Впрочем, в последний год об этом ледяном безмолвии, ставшем приютом для 58 тысяч человек, вспоминали часто. Вернемся в 21 июня, которое стало красной датой календаря для эскимосов-инуитов и всех переселенцев в эти суровые края. В этот день чудо-остров обрел ключевые признаки будущего суверенитета (см. «Еще автономнее…» – №6(34), 2009), надорвав пуповину, связывающую его с 1721 года с датским королевством.
Таковы последствия проведенного 25 ноября прошлого года референдума, в ходе которого три четверти жителей этой остающейся формально заморской территорией Дании подали свой голос за широкую автономию. Напомним, что в итоге гренландцы получили право оприходовать доходы от разработки и добычи полезных ископаемых и выстраивать отношения с другими государствами. В общем и целом, им переданы административные полномочия в 32 сферах жизнедеятельности (см. «Гренландия готова к одиночному свободному плаванию» – №12(28), 2008).
Торжественную церемонию 21 июня почтили посланцы 17 государств, с интересом наблюдавших, как датская королева Маргрете Вторая (ее предшественница Маргрете Первая царствовала в раннем средневековье), облаченная в традиционный эскимосский костюм (включавший шорты из тюленьего меха) передавала документ о самоуправлении председателю местного законодательного собрания. Как заметил корреспондент «Нью-Йорк таймс», права автономии для гренландцев, которые «могут ощущать себя второсортными гражданами Дании», укрепляют «чувство национальной гордости, о существовании которого местные даже и не подозревали».

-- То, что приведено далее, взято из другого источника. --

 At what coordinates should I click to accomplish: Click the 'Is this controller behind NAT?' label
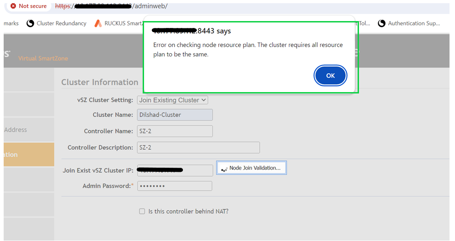click(x=188, y=212)
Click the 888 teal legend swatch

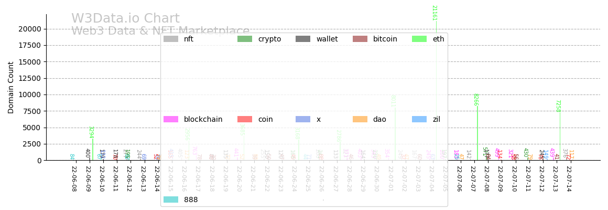pyautogui.click(x=170, y=200)
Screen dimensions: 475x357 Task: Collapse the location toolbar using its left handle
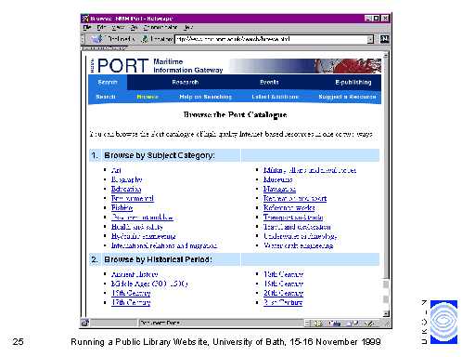(x=83, y=39)
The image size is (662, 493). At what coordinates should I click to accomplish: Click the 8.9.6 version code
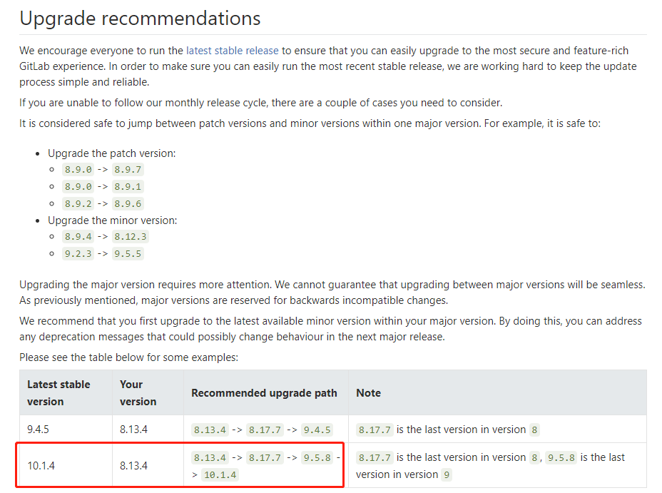pyautogui.click(x=128, y=204)
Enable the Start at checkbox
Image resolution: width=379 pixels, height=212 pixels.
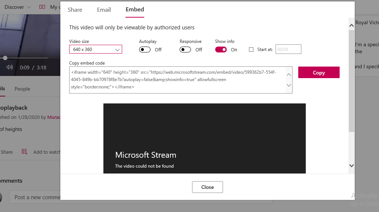click(x=251, y=49)
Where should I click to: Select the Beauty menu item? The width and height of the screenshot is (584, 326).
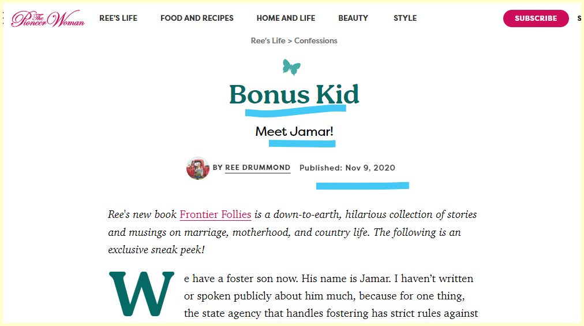point(353,18)
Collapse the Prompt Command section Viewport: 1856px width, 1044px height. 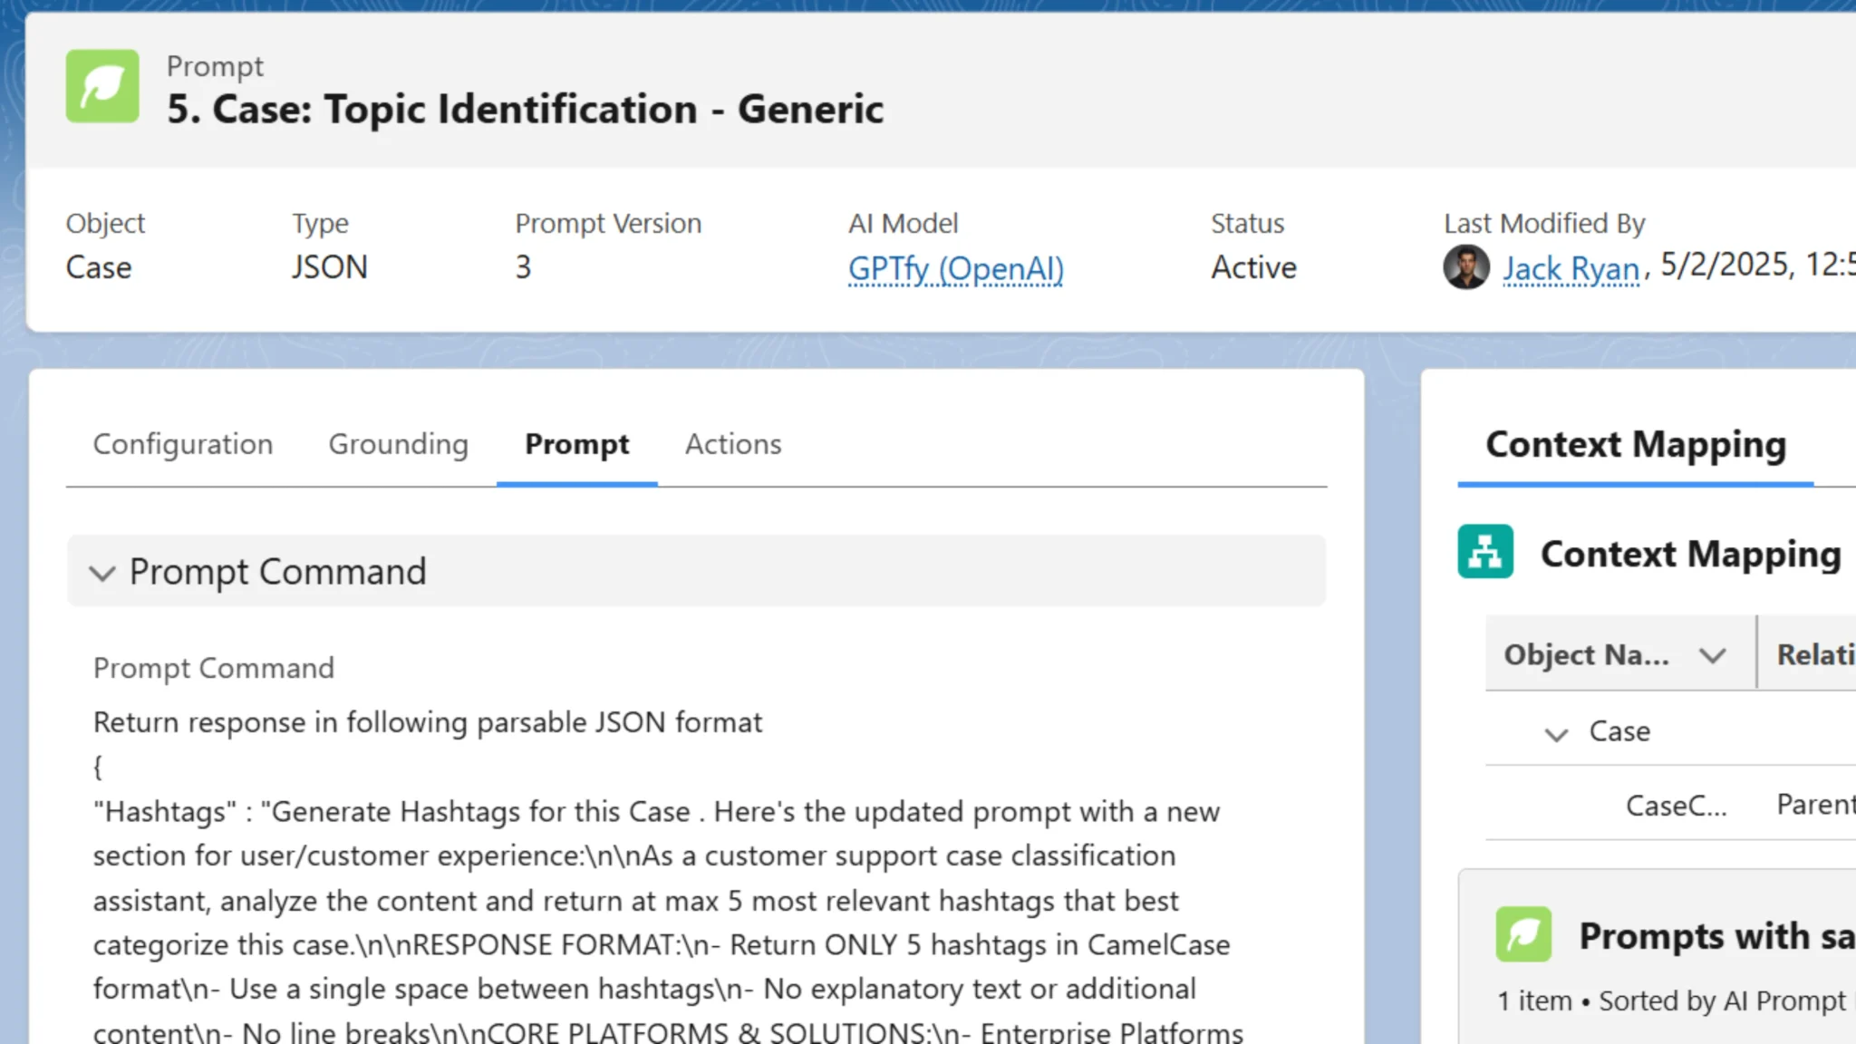103,573
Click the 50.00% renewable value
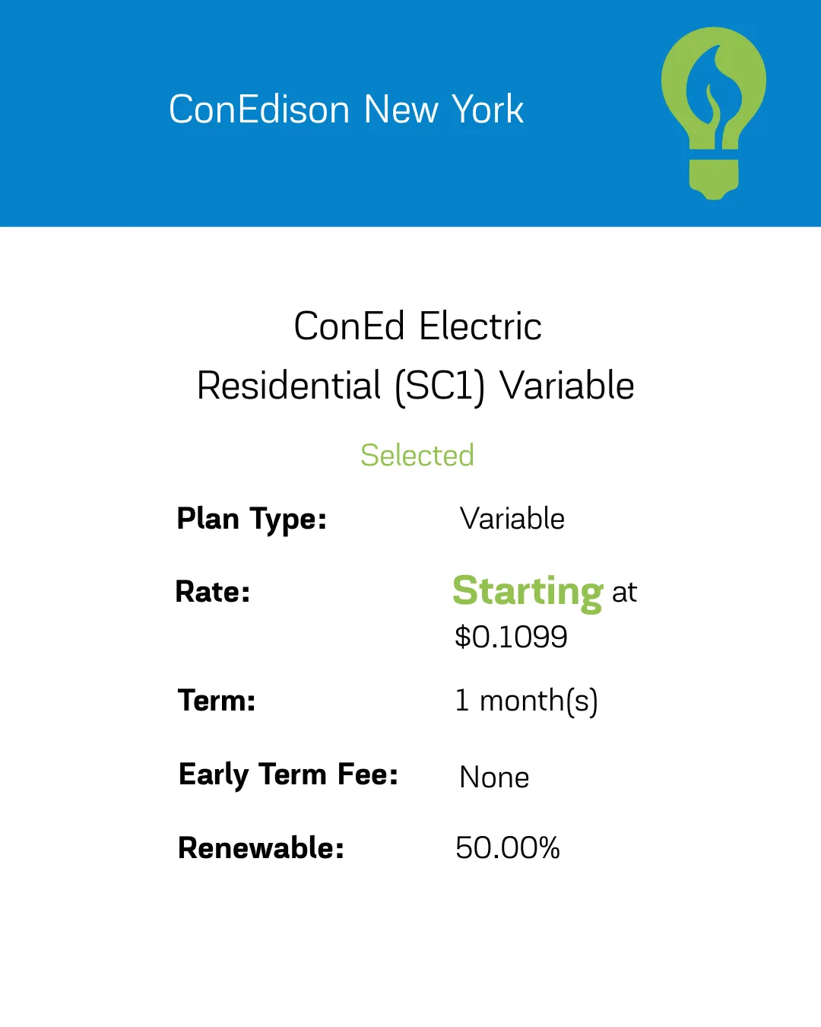 pos(507,848)
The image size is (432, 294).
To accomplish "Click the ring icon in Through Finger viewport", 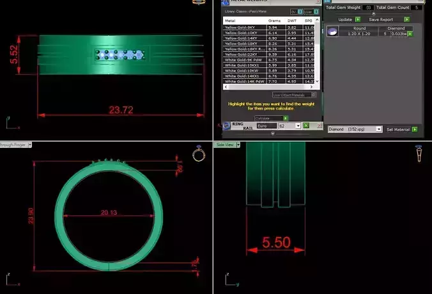I will coord(199,154).
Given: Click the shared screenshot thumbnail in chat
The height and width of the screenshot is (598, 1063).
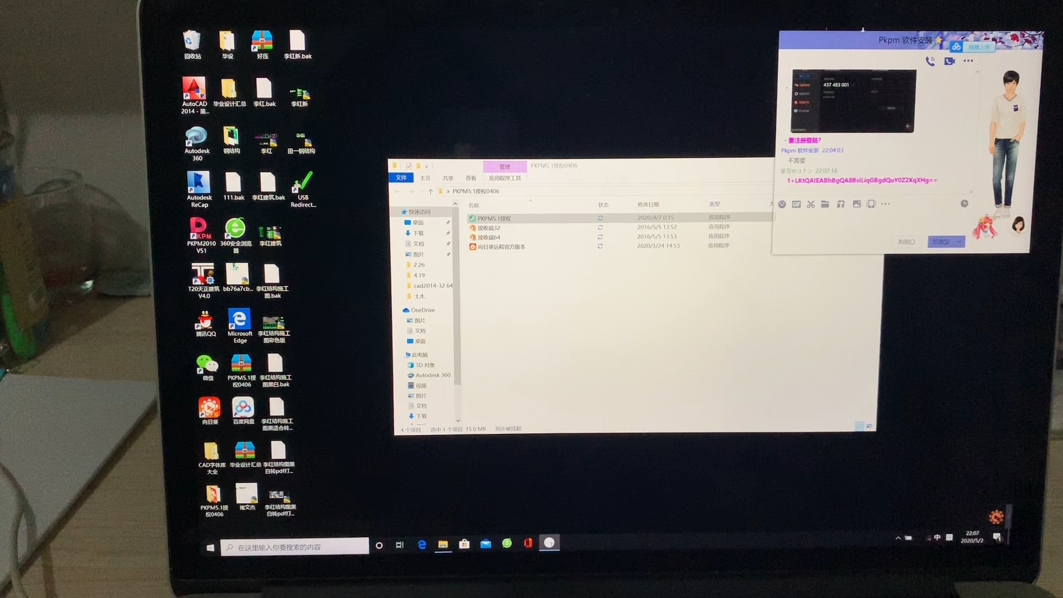Looking at the screenshot, I should (853, 101).
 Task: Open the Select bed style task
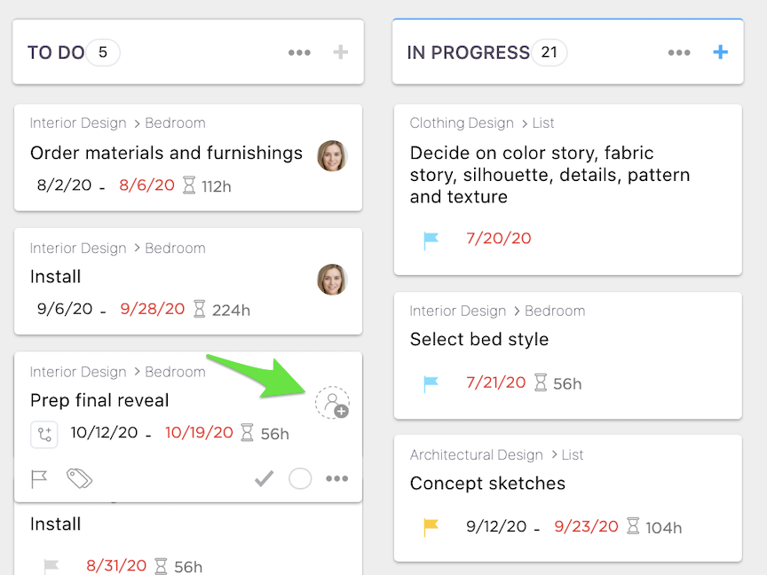coord(479,340)
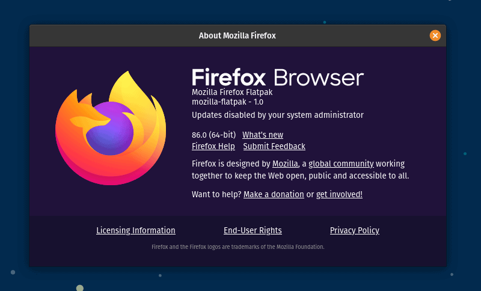Click the 86.0 (64-bit) version text

coord(213,135)
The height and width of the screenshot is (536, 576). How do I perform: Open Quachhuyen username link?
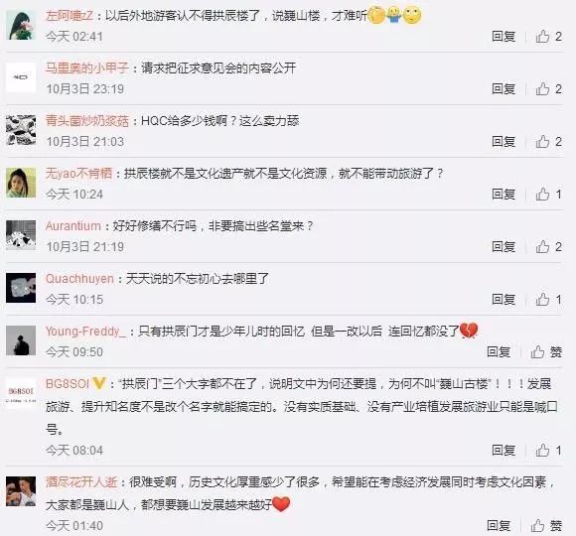point(79,279)
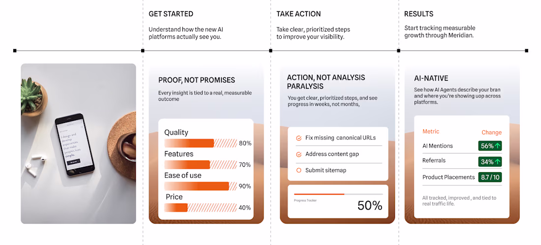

Петер Ловстром, 28-летний сотрудник художественного музея в административном центре острова городе Нууке, утверждает вполне логично, что никаких дурных мыслей и недобрых чувств в отношении Дании как метрополии никто из островитян не испытывает. Причиной тому и корректная политика, проводившаяся Копенгагеном, и интенсивные торгово-финансовые связи, и субсидии, и повсеместные смешанные браки. «Мы все ладим. Мы должны ладить, – говорить Ловстром. – Единственное, что изменилось – я теперь ощущаю себя чуть больше гренландцем».
Белой завистью исходил на торжествах Марианн Балто, вице-председатель парламента народности сами, проживающих в норвежской Лапландии, признавшийся, что «они (гренландцы) ушли намного дальше, чем мы… но их успех внушает нам, сами, надежду». Мысли о счастливо обретенной независимости посещали, должно быть, и президента Исландии Олафура Рагнара Гримсона, вспомнившего о том, как в 1944 его остров выскользнул из-под датского владычества и обрел полноценный суверенитет.
Бравурная тональность угадывалась и в голосе харизматичного премьер-министра Гренландии Куупика Клейста: «Новые отношения будут построены на равенстве». Он сравнивал прежний формат отношений с ситуацией, когда в семье жена верховодит, а муж затюкан донельзя. «Отныне, – радуется Клейст, – у мужа появилось столько же прав, сколько у жены».
Доля правды в том есть: отныне гренландцы, с точки зрения международного права, превратились в самостоятельную нацию. Официальным языком признан не датский, а один из диалектов инуитского – «калааллисут». И потому правительство Гренландии стали именовать «Наалаккерсуисут».
Кто будет спорить, что эти милые родовые признаки взрослой жизни будут тешить самолюбие шести десятков тысяч островитян. И служить занятной темой для разговоров долгими темными вечерами, когда будут исчерпаны другие сюжеты. Такие как хроническая безработица, бытовой алкоголизм, семейное рукоприкладство и, возможно, функционирование светофоров, которых на острове целых два – они украшают центральную улицу Нуука.